Capannoni: un passo indietro
In controtendenza rispetto a negozi e uffici, i capannoni produttivi registrano una lieve flessione delle compravendite, pari al -1,6%. Il punto critico non è la mancanza di interesse, bensì l’offerta: scarsa e spesso vetusta, tale da imporre interventi di ristrutturazione e riqualificazione significativi. Questo scenario spinge gli acquirenti a negoziare con forza il prezzo, tenendo conto dei lavori necessari. È un segmento che chiede aggiornamento e qualità, perché senza un salto di standard tecnici e funzionali fatica a intercettare capitali e piani industriali di medio periodo.

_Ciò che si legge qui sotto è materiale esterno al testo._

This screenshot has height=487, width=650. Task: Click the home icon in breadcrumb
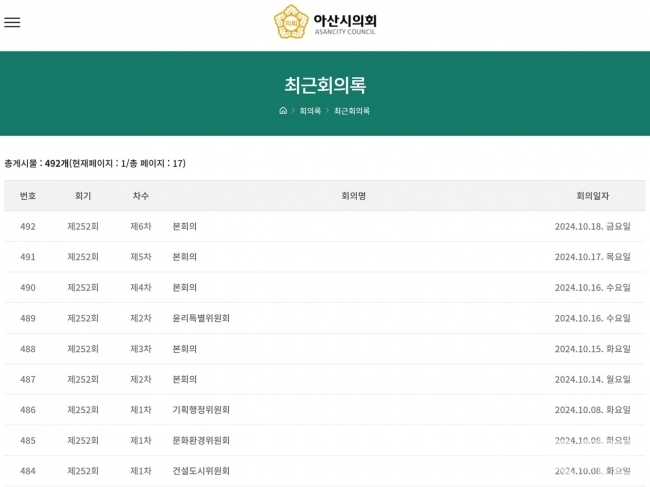[283, 111]
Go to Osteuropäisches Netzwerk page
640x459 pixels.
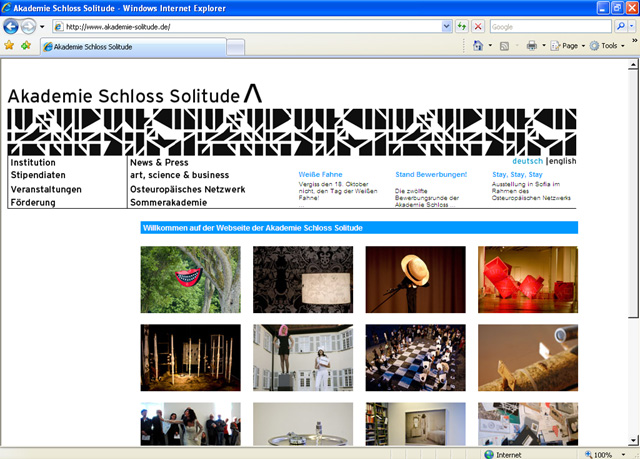[187, 189]
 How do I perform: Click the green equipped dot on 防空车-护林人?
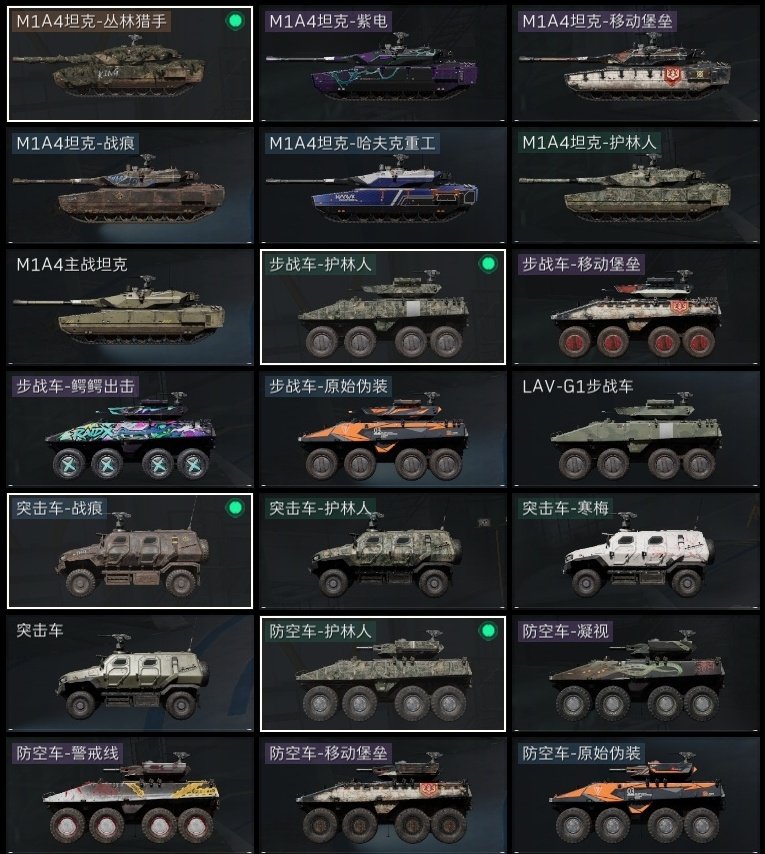coord(488,631)
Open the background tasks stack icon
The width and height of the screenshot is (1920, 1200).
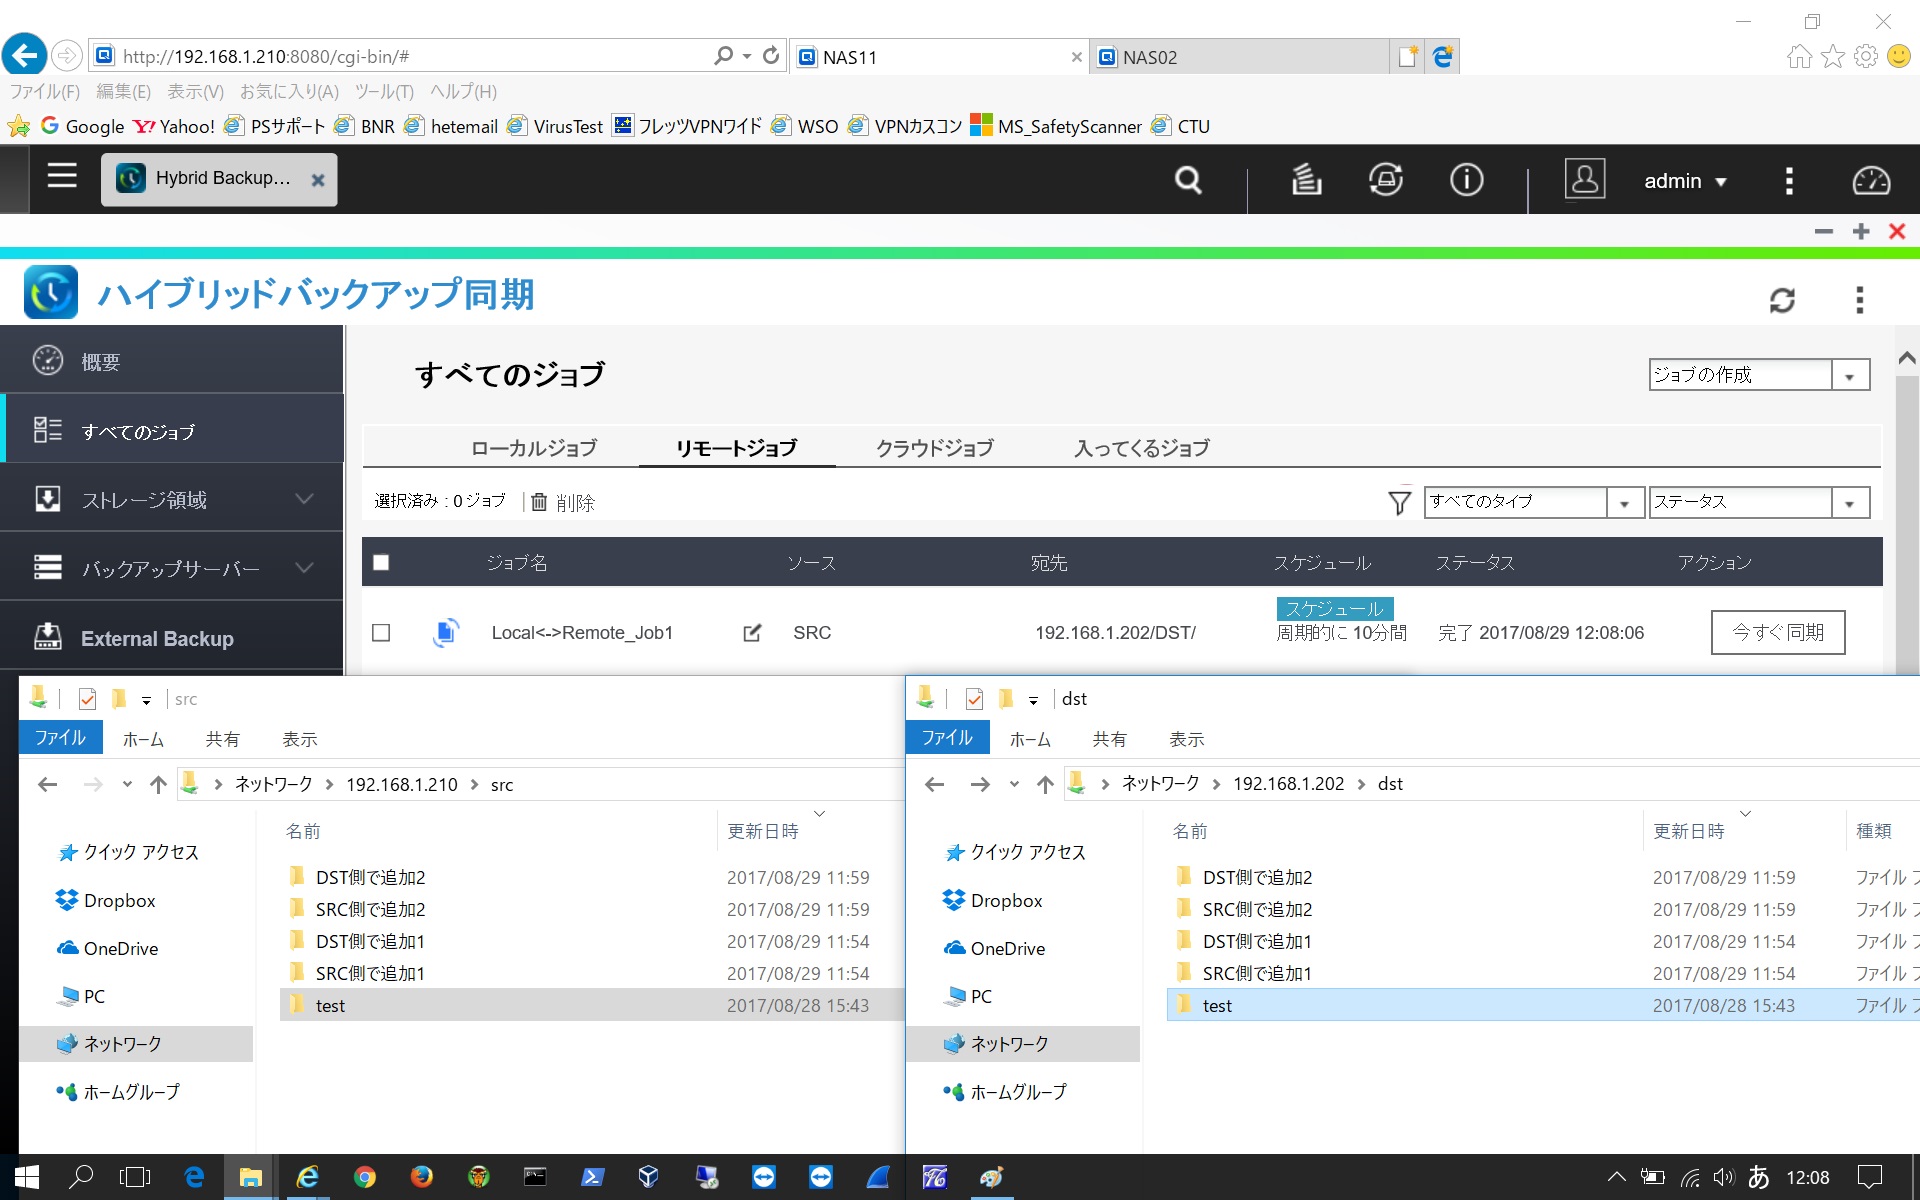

Le imprese con maggiore solidità patrimoniale provano a comprare il proprio capannone, ma si scontrano con disponibilità limitata e condizioni strutturali spesso datate, che obbligano a investimenti non trascurabili prima dell’operatività piena. In questo equilibrio delicato può aver inciso anche la difficoltà di alcuni comparti industriali, tra cui l’automotive e il tessile. Il risultato è una prudenza diffusa: chi compra mette in fila numeri, cantieri e tempi, e solo quando il conto torna decide di impegnarsi, consapevole che ogni scelta oggi deve reggere anche domani.